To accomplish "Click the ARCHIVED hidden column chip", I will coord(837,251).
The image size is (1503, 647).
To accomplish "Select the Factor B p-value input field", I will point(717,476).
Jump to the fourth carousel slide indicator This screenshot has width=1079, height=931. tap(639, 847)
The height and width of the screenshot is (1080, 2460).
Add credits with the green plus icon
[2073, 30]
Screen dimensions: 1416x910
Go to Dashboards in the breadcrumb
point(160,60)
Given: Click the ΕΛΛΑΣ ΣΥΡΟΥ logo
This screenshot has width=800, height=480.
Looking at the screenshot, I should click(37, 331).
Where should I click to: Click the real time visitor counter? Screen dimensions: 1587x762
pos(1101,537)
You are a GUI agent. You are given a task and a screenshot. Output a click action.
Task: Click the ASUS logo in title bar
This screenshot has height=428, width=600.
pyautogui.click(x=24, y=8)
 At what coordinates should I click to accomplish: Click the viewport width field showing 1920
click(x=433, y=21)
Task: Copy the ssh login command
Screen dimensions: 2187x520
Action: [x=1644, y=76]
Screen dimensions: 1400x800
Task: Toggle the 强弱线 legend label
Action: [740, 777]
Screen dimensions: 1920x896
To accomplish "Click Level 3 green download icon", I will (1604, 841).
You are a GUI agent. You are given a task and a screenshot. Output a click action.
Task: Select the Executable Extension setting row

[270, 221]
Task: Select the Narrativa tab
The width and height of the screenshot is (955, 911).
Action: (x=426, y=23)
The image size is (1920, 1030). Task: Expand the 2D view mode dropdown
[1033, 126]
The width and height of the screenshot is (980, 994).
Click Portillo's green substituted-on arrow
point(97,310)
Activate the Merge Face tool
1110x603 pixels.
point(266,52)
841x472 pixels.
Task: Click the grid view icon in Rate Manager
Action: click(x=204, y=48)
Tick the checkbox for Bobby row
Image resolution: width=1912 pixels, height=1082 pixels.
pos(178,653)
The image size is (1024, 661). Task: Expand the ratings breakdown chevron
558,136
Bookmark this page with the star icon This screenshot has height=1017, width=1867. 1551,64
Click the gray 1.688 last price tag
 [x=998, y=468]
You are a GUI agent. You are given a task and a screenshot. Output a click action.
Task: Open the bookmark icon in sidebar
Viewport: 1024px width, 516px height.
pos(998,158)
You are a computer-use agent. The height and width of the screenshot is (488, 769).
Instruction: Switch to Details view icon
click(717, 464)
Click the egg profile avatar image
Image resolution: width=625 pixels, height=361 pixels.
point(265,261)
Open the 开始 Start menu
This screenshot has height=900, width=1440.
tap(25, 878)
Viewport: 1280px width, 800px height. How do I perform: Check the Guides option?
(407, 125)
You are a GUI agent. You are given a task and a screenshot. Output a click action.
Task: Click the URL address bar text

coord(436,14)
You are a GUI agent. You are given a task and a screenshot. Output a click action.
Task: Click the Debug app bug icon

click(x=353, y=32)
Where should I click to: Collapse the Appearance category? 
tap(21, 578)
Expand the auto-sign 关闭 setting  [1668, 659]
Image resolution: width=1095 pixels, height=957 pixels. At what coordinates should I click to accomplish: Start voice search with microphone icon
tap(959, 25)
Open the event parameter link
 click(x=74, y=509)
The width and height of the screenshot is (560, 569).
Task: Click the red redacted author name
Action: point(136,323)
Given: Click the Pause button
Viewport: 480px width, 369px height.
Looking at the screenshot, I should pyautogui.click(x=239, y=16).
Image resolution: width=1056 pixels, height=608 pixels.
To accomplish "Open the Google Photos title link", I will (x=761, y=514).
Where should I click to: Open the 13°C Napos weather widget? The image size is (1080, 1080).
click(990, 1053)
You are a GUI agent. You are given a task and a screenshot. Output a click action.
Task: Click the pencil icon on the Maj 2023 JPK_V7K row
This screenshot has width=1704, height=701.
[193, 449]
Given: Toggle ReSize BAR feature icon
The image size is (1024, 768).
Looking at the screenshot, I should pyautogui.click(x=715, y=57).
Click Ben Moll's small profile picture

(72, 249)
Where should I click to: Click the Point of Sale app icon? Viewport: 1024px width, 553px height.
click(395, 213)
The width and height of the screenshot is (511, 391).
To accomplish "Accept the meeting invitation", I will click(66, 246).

**Exercise instructions**
Each line from the one that contains "Image resolution: width=1056" through the end of the records must be repeated exactly. No other line belongs in the answer.

**Response below**
Image resolution: width=1056 pixels, height=608 pixels.
To accomplish "Open the Google Photos title link", I will (x=761, y=514).
Where should I click to: Open the 13°C Napos weather widget? The image size is (1080, 1080).
click(990, 1053)
You are a GUI agent. You are given a task and a screenshot. Output a click action.
Task: Click the pencil icon on the Maj 2023 JPK_V7K row
This screenshot has width=1704, height=701.
[193, 449]
Given: Toggle ReSize BAR feature icon
The image size is (1024, 768).
Looking at the screenshot, I should pyautogui.click(x=715, y=57).
Click Ben Moll's small profile picture

(72, 249)
Where should I click to: Click the Point of Sale app icon? Viewport: 1024px width, 553px height.
click(395, 213)
The width and height of the screenshot is (511, 391).
To accomplish "Accept the meeting invitation", I will click(66, 246).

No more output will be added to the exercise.